Coinbase has just launched BCH as an alternative to BTC because of the high transaction fees and annoying delays of the latter one. As a result, the exchange rate of USD/BCH rocketed tenfolds within 24 hours. Together with BTC, mainstream altcoins like ETH and ETC faced significant slump since a week ago. On contrary, XRP, because of the rumored endorcement from big companies like Amazon, is experiencing a straight appreciation of almost 100% since two weeks ago.
This is the cryptocurrency market. Notorious for its incredible risks with comparatively high volatility and liquidity (within the exchange, while for the special case of inter-exchange liquidity of BTC markets, you can check out this previous post of mine), the huge market is also globally desirable for any quant trader -- well maintained APIs, low fees, free information including 3rd-level order books, and various order types allowing for any kind of derivative you’d like to give a try. Earlier this year, I took a brief look into this market and its varied properties did attract me. Different from then when I mainly focused on the inefficiency of the market as a whole, I’d like to write some real stategies this time, as basically all my grad school applications are finished and there’s a wonderful holiday waiting for me. I’ll have enough time to build my own wheel, develop and test my lovely strategies.
There’re already some codes being written since yesterday, I don’t intend to present them here as they’re highly unstable and need way more tests and perfection. However, I do have a framework for now, which I’d like to write down here so that I can proceed everything in a more orderly way. This is gonna be a series, as I’ve already put in the title, and hopefully I can finish everything below by 2018.
This part is actually already finished. This is a framework (for now) specifically designed for the Poloniex API which requires private keys so that the bot can send real orders. Due to the fact that there’s no market order in Poloniex’s API, I had to write my own based on limit orders and order book information. This is now still a commandline version, which of course can be easily embedded into a web-based or desktop software, but I don’t think that’s of any practical necessity now. ANSI colors are enough for efficient while enjoyable monitoring. The only issue now is the speed of the system. However, the delays are almost 95% from web data requests rather than the strategies themselves, and thus rewriting the whole system into a C++ one seems not helping either.
Strategy 1: Dynamic Forecasting
The first strategy is almost done and is currently under non-trading testing. It is based on a Long-Short-Term-Memory neural network with an uncertain number of sigmoid activation layers. Although I named it as forecasting, it is in fact not a regression. Rather, I hot-coded the optimum weighted portfolio posteriorly determined by the historical Sharpe ratio on a minute basis. By doing so, I successfully translated the multivariate regression problem (which is, according to my experience, fairly hard for most models) into a categorical classification problem. By using a sigmoid activation layer for outputs I can interpret/use the classification probabilities as the predicted weight vector and validate it using loss functions like MSE or cross-entropy. The result is interesting, and I’ll keep it for the next post.

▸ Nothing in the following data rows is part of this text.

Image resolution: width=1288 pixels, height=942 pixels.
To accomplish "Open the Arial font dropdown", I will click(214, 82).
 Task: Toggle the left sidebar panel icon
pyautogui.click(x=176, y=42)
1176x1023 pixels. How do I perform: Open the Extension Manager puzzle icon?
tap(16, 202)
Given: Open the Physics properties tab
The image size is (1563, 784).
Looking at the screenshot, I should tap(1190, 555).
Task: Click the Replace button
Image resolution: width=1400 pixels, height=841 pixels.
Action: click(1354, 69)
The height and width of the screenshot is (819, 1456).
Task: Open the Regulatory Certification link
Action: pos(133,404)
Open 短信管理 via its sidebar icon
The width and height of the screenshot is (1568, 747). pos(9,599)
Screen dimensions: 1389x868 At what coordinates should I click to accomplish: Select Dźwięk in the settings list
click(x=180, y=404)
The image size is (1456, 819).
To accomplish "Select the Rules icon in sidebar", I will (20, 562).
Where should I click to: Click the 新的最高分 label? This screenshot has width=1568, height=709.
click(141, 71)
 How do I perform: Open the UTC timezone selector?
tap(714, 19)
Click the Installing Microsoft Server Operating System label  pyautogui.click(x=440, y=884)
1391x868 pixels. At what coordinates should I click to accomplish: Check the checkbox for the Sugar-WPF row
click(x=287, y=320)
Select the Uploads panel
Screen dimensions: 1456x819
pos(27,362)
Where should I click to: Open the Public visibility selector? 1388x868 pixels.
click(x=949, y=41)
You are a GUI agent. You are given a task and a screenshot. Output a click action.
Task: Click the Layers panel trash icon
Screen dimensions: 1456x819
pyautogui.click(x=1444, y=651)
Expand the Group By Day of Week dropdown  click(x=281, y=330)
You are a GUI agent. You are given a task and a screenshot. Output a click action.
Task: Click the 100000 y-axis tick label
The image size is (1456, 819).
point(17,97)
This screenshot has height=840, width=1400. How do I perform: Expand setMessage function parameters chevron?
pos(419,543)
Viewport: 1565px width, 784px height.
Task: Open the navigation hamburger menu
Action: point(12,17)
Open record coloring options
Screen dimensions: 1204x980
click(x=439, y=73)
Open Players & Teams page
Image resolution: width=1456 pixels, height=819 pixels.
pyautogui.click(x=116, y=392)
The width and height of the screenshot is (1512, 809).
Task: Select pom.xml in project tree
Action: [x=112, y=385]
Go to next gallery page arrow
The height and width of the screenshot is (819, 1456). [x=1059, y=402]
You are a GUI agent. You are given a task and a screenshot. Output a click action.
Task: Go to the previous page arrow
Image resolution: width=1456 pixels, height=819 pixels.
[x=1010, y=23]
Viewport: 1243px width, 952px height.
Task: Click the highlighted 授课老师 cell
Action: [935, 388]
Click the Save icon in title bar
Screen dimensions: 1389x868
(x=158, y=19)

Strategy 2: Polygon Arbitrage
I got this inspiration from the so-called “triangular arbitrage” in foreign exchange markets. Because however transparent information is across the whole market, traders cannot access and digest everything at the very same time, price discrepancy occurs from time to time. By trading USD for EUR and then for CNY and then back for USD, due to such discrepancy in between, arbitrage opportunities may exist. However, as this is quite classic a strategy, of course thousands of traders are already doing this sort of thing in the cryptocurrency market, and thus for length 4 (including both beginning and ending currencies) paths, arbitrage opportunities are only too transient to be caught. Based on this idea, by extending the trading path’s length to a larger but bounded, uncertain number, I expect to find more such opportunities with a sacrifice of higher slippage. I’m considering whether theories about Markov chains and graph theory can be applied in this story but have not yet figured out any concrete idea.
Strategy 3: Dynamic Polygon Arbitrage
As the name implies, this is merely the combination of strategy 1 and 2. The insight behind it is also quite simple -- by basing our trasactions on a coin, e.g. BTC, we’re binding our excess returns to the absolute performance of the coin itself. There’re two solutions for this dilemma:
- Dynamically choose the best coin you guess for the future period.
- Open a margin account and trade only in margin, which is definitely preferable to the first solution… but
I cannot open a margin account, period.